La mia tesi è nata dall’inquietudine di dare una risposta vera, dal punto di vista della chiesa, al problema della povertà. Mi sono reso conto che la problematica esiste a livello globale, e che ogni cosa che facciamo ha ripercussioni in tutto il mondo; pertanto il cambiamento deve scaturire da uno sforzo comune, promuovendo una cultura di cui la dignità della persona ed il bene comune ne siano i cardini.”

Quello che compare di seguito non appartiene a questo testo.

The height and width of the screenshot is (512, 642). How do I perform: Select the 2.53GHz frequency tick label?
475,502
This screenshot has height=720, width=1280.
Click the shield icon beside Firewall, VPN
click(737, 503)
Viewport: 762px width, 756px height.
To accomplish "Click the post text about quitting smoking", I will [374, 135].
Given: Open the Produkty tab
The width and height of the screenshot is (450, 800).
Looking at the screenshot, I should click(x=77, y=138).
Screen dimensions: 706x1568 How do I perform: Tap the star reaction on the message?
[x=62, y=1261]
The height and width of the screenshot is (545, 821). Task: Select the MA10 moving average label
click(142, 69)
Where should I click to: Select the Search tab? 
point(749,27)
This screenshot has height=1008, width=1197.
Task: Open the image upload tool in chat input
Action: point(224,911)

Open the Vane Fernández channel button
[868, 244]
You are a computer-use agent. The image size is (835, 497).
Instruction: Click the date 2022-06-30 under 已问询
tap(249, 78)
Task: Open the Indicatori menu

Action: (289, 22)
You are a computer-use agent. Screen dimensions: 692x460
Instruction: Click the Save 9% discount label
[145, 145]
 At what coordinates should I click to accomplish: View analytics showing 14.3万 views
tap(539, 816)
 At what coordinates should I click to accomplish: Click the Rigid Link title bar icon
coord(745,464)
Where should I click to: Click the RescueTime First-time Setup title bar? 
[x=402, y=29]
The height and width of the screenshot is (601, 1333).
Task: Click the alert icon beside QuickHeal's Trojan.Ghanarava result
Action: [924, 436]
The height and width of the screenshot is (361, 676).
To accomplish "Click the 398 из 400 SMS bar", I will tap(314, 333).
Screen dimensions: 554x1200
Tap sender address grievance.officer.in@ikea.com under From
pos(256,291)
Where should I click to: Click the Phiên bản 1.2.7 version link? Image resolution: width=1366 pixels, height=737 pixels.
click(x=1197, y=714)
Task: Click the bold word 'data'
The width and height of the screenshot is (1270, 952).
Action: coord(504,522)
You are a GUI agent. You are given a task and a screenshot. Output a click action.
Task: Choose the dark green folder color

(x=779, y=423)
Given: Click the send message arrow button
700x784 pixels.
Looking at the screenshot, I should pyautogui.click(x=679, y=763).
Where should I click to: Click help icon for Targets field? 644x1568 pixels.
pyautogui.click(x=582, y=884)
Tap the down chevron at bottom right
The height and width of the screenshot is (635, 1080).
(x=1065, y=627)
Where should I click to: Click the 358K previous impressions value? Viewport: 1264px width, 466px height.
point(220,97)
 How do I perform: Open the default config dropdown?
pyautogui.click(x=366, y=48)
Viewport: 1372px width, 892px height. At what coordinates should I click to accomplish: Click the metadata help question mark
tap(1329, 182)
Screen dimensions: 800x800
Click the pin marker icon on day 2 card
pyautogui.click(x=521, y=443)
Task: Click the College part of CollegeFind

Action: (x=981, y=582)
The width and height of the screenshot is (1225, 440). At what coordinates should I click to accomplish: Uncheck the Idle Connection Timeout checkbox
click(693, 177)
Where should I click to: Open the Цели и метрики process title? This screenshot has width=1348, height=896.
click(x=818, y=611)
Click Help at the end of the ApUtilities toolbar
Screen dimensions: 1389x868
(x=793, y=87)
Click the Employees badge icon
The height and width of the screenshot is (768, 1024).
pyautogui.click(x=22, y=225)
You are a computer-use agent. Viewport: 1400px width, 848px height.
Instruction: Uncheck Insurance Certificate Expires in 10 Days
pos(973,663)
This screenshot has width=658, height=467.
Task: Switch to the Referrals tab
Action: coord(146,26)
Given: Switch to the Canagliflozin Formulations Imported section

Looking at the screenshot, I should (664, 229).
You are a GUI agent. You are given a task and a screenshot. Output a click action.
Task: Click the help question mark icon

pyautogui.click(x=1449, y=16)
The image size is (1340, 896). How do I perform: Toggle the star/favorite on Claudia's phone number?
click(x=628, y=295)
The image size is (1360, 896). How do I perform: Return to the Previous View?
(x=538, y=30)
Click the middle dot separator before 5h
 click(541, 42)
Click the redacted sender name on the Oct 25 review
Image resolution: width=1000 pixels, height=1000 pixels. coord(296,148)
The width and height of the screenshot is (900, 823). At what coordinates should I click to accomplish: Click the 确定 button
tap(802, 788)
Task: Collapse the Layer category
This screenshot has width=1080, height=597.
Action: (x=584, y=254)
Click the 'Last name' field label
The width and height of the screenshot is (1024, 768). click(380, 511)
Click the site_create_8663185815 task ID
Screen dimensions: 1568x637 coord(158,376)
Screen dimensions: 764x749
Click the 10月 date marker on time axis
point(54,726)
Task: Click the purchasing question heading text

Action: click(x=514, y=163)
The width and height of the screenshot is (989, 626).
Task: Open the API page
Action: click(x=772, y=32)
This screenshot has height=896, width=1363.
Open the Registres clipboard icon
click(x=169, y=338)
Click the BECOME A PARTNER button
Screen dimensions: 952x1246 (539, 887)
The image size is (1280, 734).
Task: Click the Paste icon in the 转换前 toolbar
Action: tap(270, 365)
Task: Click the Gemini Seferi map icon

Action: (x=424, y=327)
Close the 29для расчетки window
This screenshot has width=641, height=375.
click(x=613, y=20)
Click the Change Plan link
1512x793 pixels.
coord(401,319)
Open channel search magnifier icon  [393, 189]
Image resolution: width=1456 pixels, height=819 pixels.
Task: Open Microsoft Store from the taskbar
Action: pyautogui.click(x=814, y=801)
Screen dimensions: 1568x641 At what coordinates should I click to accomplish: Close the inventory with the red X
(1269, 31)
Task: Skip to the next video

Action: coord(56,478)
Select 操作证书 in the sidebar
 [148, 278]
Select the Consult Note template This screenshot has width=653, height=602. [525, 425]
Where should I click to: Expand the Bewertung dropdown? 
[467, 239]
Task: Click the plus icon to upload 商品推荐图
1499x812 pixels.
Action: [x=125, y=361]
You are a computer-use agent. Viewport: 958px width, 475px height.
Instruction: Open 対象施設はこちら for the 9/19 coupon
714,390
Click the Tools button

Come ti sei trovato con noi parrocchiani di Madonna della Speranza e con Don Anselmo?
“Madonna della Speranza è un laboratorio di speranza, per darne e riceverne.
È stata la mia famiglia, il mio conforto, la mia fortezza, il mio tutto; in principio avevo pensato di rinunciare pensando di non farcela per il pesante impegno dell’università, ma andare in parrocchia è stato un motivo per approfondire ancora meglio i miei studi.
Oggi, che sono alla fine di questa esperienza, mi rendo conto che la parrocchia è stato un dono di Dio per confortarmi lungo il mio percorso.
Madonna della Speranza non è un’istituzione senza volto, sono persone specifiche con un nome, un viso, ed una storia che si sono intrecciate con la mia vita.”

Sei un po’ dispiaciuto di lasciare l’Italia tra qualche settimana?
“Due cose sono difficili per me nella vita, la prima è l’iniziare, perché non si conosce nessuno, l’altra è il finire perché tutti diventano conoscenti e persone vicine; oggi devo dire arrivederci e passare il mio testimone ad un altro prete, non è così facile, ma è parte della vocazione, dove aprire le braccia per accogliere, e lasciare e partire è un compito di ogni giorno.”

Che ricordo porterai con te di questi tre anni nella nostra parrocchia?
“Il ricordo più bello che porterò a casa è l’esperienza di fede e famiglia, perché ogni fine settimana è stato un arricchimento, abbiamo pregato, pianto, litigato, perdonato e ci siamo soprattutto donati l’uno all’altro, come in una vera e propria famiglia.”